[TASK INSTRUCTIONS]: Copy out each of the rows below, word for word, with nothing altered.

[ENTRIES]:
---+---

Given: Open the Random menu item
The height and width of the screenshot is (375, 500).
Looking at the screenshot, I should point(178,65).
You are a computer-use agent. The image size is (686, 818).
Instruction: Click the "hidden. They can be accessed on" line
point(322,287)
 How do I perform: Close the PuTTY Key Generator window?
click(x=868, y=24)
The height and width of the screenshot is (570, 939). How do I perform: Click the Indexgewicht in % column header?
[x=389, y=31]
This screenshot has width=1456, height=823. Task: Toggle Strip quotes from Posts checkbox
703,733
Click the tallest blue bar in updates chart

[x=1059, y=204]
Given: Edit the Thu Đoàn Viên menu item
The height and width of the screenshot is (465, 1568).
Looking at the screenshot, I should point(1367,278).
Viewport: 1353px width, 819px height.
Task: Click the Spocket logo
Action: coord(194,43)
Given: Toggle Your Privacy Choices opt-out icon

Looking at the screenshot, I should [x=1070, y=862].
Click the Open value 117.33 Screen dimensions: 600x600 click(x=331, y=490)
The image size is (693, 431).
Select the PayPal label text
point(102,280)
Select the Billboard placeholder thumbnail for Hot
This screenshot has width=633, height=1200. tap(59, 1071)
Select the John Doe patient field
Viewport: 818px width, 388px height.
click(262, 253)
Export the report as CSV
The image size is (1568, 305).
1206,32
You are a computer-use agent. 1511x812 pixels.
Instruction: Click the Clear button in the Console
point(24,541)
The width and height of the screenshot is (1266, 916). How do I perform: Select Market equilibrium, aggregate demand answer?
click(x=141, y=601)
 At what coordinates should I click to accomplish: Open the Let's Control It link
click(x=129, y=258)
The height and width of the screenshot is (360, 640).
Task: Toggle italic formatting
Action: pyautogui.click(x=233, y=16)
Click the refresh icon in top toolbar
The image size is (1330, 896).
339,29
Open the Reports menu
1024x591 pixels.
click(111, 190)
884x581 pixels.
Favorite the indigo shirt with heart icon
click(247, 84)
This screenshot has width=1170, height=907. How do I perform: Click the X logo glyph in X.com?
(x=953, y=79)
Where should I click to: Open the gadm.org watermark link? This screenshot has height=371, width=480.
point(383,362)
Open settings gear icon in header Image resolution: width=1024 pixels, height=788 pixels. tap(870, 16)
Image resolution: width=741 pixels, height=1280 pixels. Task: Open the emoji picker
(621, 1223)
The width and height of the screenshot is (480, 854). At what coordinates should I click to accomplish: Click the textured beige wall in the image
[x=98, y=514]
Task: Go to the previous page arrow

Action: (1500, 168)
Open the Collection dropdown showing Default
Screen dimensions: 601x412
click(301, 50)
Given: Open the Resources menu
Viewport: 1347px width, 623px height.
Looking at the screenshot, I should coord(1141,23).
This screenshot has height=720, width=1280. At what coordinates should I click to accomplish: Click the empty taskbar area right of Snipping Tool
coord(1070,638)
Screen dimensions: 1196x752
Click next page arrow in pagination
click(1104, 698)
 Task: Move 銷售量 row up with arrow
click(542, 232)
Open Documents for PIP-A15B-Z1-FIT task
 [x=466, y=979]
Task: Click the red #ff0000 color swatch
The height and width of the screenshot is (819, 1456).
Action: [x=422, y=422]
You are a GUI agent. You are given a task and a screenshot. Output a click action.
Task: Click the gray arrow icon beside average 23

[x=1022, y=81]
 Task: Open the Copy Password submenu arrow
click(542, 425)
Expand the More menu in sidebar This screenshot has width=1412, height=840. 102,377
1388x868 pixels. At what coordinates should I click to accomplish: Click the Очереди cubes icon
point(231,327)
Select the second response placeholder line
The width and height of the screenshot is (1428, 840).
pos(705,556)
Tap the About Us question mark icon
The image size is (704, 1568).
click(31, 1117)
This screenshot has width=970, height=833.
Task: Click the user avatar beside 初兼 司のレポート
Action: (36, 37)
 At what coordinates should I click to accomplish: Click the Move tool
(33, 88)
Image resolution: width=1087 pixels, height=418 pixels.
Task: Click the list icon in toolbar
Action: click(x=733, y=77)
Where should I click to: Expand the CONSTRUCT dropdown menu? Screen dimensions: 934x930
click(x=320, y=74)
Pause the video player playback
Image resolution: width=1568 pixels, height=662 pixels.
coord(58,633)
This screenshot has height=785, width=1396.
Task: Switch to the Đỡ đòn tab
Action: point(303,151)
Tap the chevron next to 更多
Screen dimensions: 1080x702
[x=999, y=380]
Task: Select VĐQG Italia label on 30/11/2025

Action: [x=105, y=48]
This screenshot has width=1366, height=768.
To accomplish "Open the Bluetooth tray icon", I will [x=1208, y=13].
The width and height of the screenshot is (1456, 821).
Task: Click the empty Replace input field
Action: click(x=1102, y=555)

---+---

[TASK RESPONSE]:
Given: Open the Random menu item
The height and width of the screenshot is (375, 500).
Looking at the screenshot, I should point(178,65).
You are a computer-use agent. The image size is (686, 818).
Instruction: Click the "hidden. They can be accessed on" line
point(322,287)
 How do I perform: Close the PuTTY Key Generator window?
click(x=868, y=24)
The height and width of the screenshot is (570, 939). How do I perform: Click the Indexgewicht in % column header?
[x=389, y=31]
This screenshot has width=1456, height=823. Task: Toggle Strip quotes from Posts checkbox
703,733
Click the tallest blue bar in updates chart

[x=1059, y=204]
Given: Edit the Thu Đoàn Viên menu item
The height and width of the screenshot is (465, 1568).
Looking at the screenshot, I should point(1367,278).
Viewport: 1353px width, 819px height.
Task: Click the Spocket logo
Action: coord(194,43)
Given: Toggle Your Privacy Choices opt-out icon

Looking at the screenshot, I should [x=1070, y=862].
Click the Open value 117.33 Screen dimensions: 600x600 click(x=331, y=490)
The image size is (693, 431).
Select the PayPal label text
point(102,280)
Select the Billboard placeholder thumbnail for Hot
This screenshot has width=633, height=1200. tap(59, 1071)
Select the John Doe patient field
Viewport: 818px width, 388px height.
click(262, 253)
Export the report as CSV
The image size is (1568, 305).
1206,32
You are a computer-use agent. 1511x812 pixels.
Instruction: Click the Clear button in the Console
point(24,541)
The width and height of the screenshot is (1266, 916). How do I perform: Select Market equilibrium, aggregate demand answer?
click(x=141, y=601)
 At what coordinates should I click to accomplish: Open the Let's Control It link
click(x=129, y=258)
The height and width of the screenshot is (360, 640).
Task: Toggle italic formatting
Action: pyautogui.click(x=233, y=16)
Click the refresh icon in top toolbar
The image size is (1330, 896).
339,29
Open the Reports menu
1024x591 pixels.
click(111, 190)
884x581 pixels.
Favorite the indigo shirt with heart icon
click(247, 84)
This screenshot has width=1170, height=907. How do I perform: Click the X logo glyph in X.com?
(x=953, y=79)
Where should I click to: Open the gadm.org watermark link? This screenshot has height=371, width=480.
point(383,362)
Open settings gear icon in header Image resolution: width=1024 pixels, height=788 pixels. tap(870, 16)
Image resolution: width=741 pixels, height=1280 pixels. Task: Open the emoji picker
(621, 1223)
The width and height of the screenshot is (480, 854). At what coordinates should I click to accomplish: Click the textured beige wall in the image
[x=98, y=514]
Task: Go to the previous page arrow

Action: (1500, 168)
Open the Collection dropdown showing Default
Screen dimensions: 601x412
click(301, 50)
Given: Open the Resources menu
Viewport: 1347px width, 623px height.
Looking at the screenshot, I should coord(1141,23).
This screenshot has height=720, width=1280. At what coordinates should I click to accomplish: Click the empty taskbar area right of Snipping Tool
coord(1070,638)
Screen dimensions: 1196x752
Click next page arrow in pagination
click(1104, 698)
 Task: Move 銷售量 row up with arrow
click(542, 232)
Open Documents for PIP-A15B-Z1-FIT task
 [x=466, y=979]
Task: Click the red #ff0000 color swatch
The height and width of the screenshot is (819, 1456).
Action: [x=422, y=422]
You are a GUI agent. You are given a task and a screenshot. Output a click action.
Task: Click the gray arrow icon beside average 23

[x=1022, y=81]
 Task: Open the Copy Password submenu arrow
click(542, 425)
Expand the More menu in sidebar This screenshot has width=1412, height=840. 102,377
1388x868 pixels. At what coordinates should I click to accomplish: Click the Очереди cubes icon
point(231,327)
Select the second response placeholder line
The width and height of the screenshot is (1428, 840).
pos(705,556)
Tap the About Us question mark icon
The image size is (704, 1568).
click(31, 1117)
This screenshot has width=970, height=833.
Task: Click the user avatar beside 初兼 司のレポート
Action: (36, 37)
 At what coordinates should I click to accomplish: Click the Move tool
(33, 88)
Image resolution: width=1087 pixels, height=418 pixels.
Task: Click the list icon in toolbar
Action: click(x=733, y=77)
Where should I click to: Expand the CONSTRUCT dropdown menu? Screen dimensions: 934x930
click(x=320, y=74)
Pause the video player playback
Image resolution: width=1568 pixels, height=662 pixels.
coord(58,633)
This screenshot has height=785, width=1396.
Task: Switch to the Đỡ đòn tab
Action: point(303,151)
Tap the chevron next to 更多
Screen dimensions: 1080x702
[x=999, y=380]
Task: Select VĐQG Italia label on 30/11/2025

Action: [x=105, y=48]
This screenshot has width=1366, height=768.
To accomplish "Open the Bluetooth tray icon", I will [x=1208, y=13].
The width and height of the screenshot is (1456, 821).
Task: Click the empty Replace input field
Action: click(x=1102, y=555)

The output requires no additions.